> On Jan 29, 2015, at 3:04 PM, Yi Pan <nickpa...@gmail.com> wrote:
> 
> Hi, Julian,
> 
> Thanks for sharing your idea! It is interesting and well organized. Let me
> try to summarize the main difference between yours and the current proposal
> are:
> - removing the '[]' used to define the window specification, using OVER on
> the stream/table instead
> - join/select output can be either stream or table, since both become
> legitimate data sources in query.

Yes.

> There are still two points that I want to comment on:
> a. in the current proposal, the window operator can specify a step size for
> window advancement. With your examples, it seems that all windows will be
> incremented by step size 1. Hence, the output of the query will be
> "continuous" stream, which reports a moving average, instead of an fixed
> size window average across all rows. Is it easy to extend your model for
> that use case?

I presume we are talking about windowed aggregation -- one row out for each row 
in.

My previous example was a "sliding" window over a time interval.

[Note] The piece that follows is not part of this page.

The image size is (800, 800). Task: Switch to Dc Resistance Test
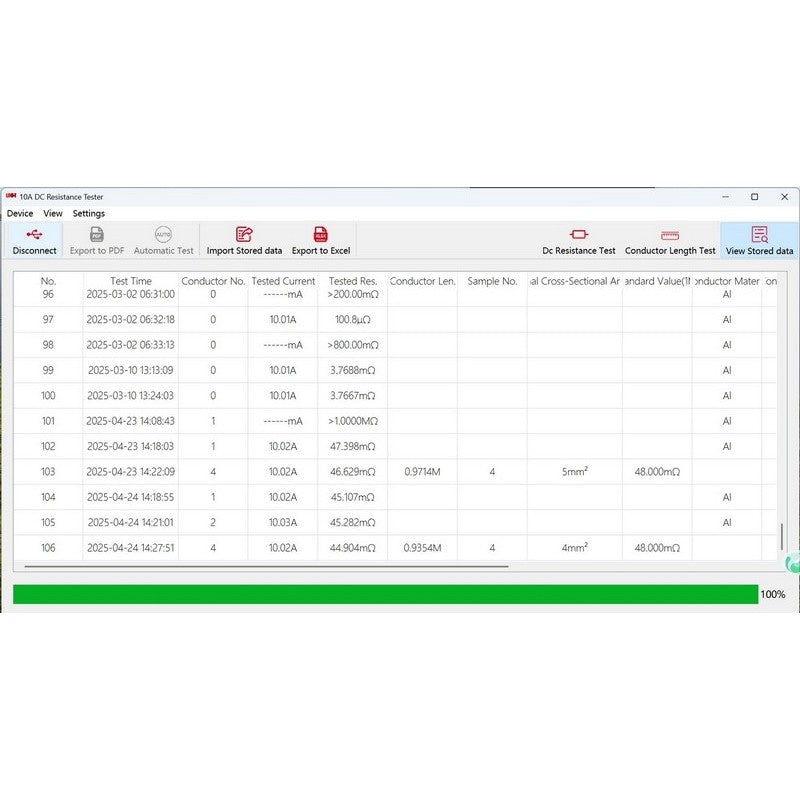coord(578,240)
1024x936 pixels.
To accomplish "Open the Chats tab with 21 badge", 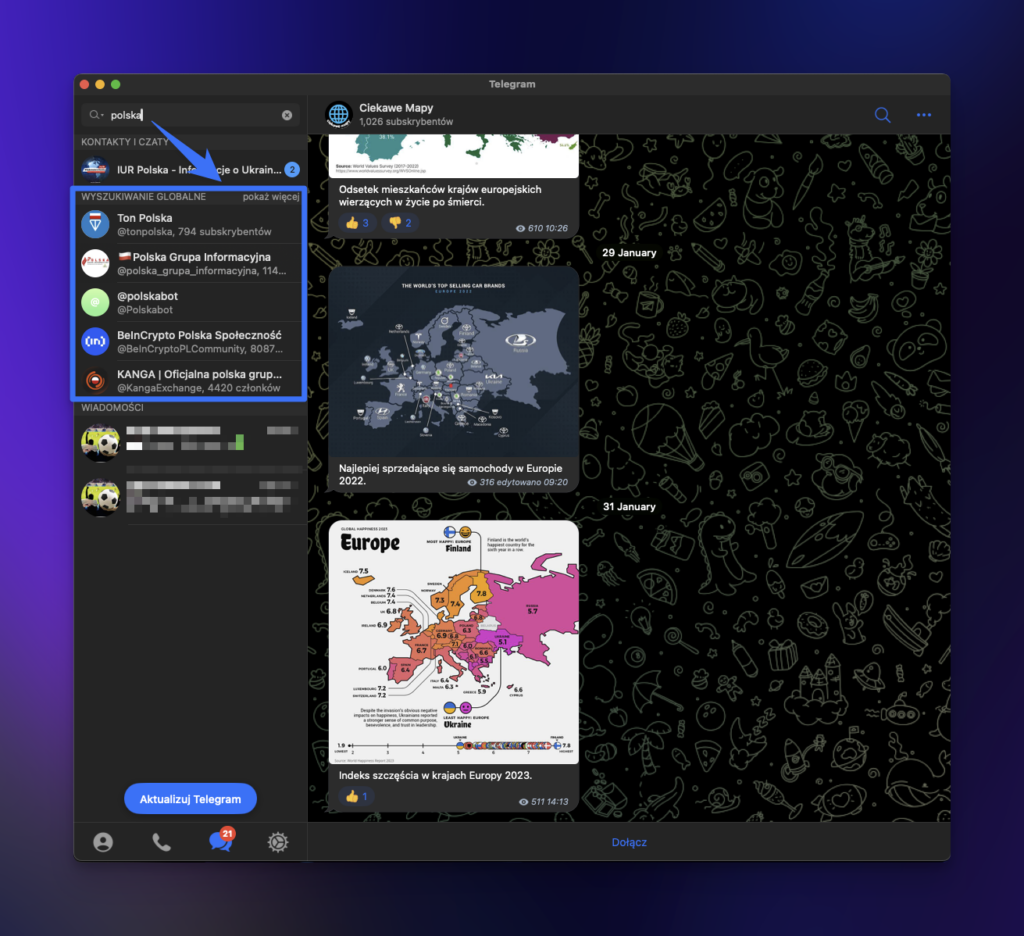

You can also have a sliding window over a number of rows:

  select symbol, sum(quantity) over (order by rowtime rows 10 preceding) from 
StockTrades

The SQL syntax supports various size windows, e.g.

  select name,
    sum(sal) over (order by hiredate
                           range between shoesize preceding and age following)
  from emp;

and thus each record defines its own window. You can also define a "paged" 
window, for example the cumulative total trades since the top of the hour:

select stream rowtime, ticker, amount,
  sum(amount) over (order by rowtime partition by ticker, trunc(rowtime to 
hour))
from StockTrades;

For example, you might get:

  {10:01, ORCL, 10, 10}
  {10:02, MSFT, 30, 30}
  {10:03, ORCL, 100, 110}
  {10:17, MSFT, 45, 75}
  {10:59, ORCL, 20, 130}
  {11:02, ORCL, 50, 50}

There are more elaborate ways of defining windows but these cover ~99% of real 
world cases, IMO. The remainder could be handled by a "user-defined window" SPI 
just as complex aggregate functions could be handled by a "user-defined 
aggregate".

> b. for output streams, there is no definition of "partitions". I remember
> that we talked about it briefly in our early discussion and you commented
> that it should not be there in SQL. I would argue that a specification to
> how to partition the output stream is needed in the current system, since
> we are lacking of two things: i) automatically identify the key that can be
> used for optimal partitioning of a query's output; ii) auto-scaling of the
> number of partitions of a stream if the initial partition is not enough.
> Hence, we have to give user a way to tell the system how to partition. I am
> curious about what exactly are the reasons that you believe that partition
> should not be added in SQL syntax?

For the same reason that in an RDBMS you do not say

INSERT INTO Emp:disk1 VALUES (10, 'Fred', 'Sales');
INSERT INTO Emp:disk2 VALUES (20, 'Bill', 'Marketing');

Data independence. In an RDBMS you say

CREATE TABLE Emp(empno INTEGER, name VARCHAR(20), department VARCHAR(20))
  PARTITION BY HASHCODE (department);

and let the system take care of placing the records. You could do the same for 
a stream, partitioning based on a column, and could even partition based on its 
actual value not its hash code:

CREATE STREAM Orders(..., p INTEGER) PARTITION BY VALUE (p);

If Orders has 10 partitions, then

INSERT INTO Orders VALUES (..., 7);

will go to partition #7 and

INSERT INTO Orders VALUES (..., 11);

will fail. By putting the decisions in the hands of the optimizer guided by 
metadata, the system can adapt without you having to change application code. 
Moving the partitioning decision into a data value is another database "trick" 
-- the context is all in the data.

> BTW, it seems even with your proposed model, the current physical operators
> won't be affected, which sounds good.

Yes, that was my goal. Samza operators are fine as they are. You guys know what 
you are doing (and what your users want).